On Sunday 20 October the patient contacted the After Hours service and was sent to hospital with suspected appendicitis or peritonitis. The patient was operated on that day and the appendix was described as "grossly gangrenous and perforated".
Finding:
The Tribunal held that Dr Jayasinha was guilty of conduct unbecoming a medical practitioner and that conduct reflects adversely on his fitness to practise medicine.
Dr Jayasinha diagnosed a urinary tract infection, when it transpired that the condition was appendicitis, which developed complications. However the Tribunal did not consider it possible to find that the initial diagnosis was made without reasonable skill and care and therefore particular 1 was not established.
The Tribunal did not make a finding in respect of particulars 2 and 5. The Tribunal found that the absence of 24-hour laboratory services precluded tests to confirm the initial diagnosis, and therefore particular 3 was not established.

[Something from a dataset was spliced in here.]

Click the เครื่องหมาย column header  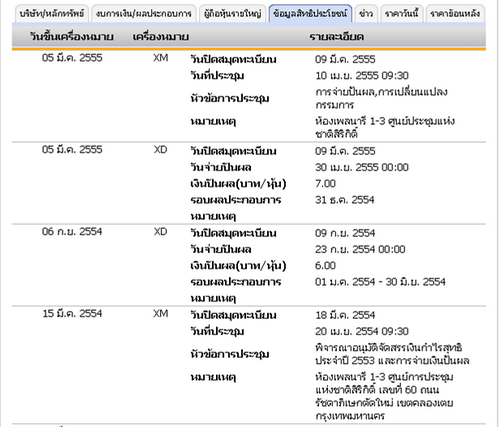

The Tribunal found particular 4 to be the most serious particular of the charge. The Tribunal considered that Dr Jayasinha having made a diagnosis on tentative grounds, and when dealing with a patient whose history suggested it was unlikely he would contact his GP over trivial matters, should have reconsidered his diagnosis and offered to see the patient again that evening. At the least he should have contacted the patient the next morning.
The Tribunal did not consider that Dr Jayasinha's conduct warranted a finding of professional misconduct. There was no evidence that the default was other than simple neglect. The default was not recurring and did not extend over a significant period of time.
Penalty:
Dr Jayasinha was censured, fined $3,000 (max $20,000) and ordered to pay 35% of the costs of the investigation and the hearing. The order prohibiting publication of Dr Jayasinha's name was vacated.
The Tribunal in imposing a comparatively modest fine took into account Dr Jayasinhas' s personal circumstances and his long record of service to the community of Shannon.
The Tribunal did not consider it was necessary to impose conditions on Dr Jayasinha's future practice given that he had retired and his intention to move to Wellington where any part-time employment he might obtain would be in a structured environment.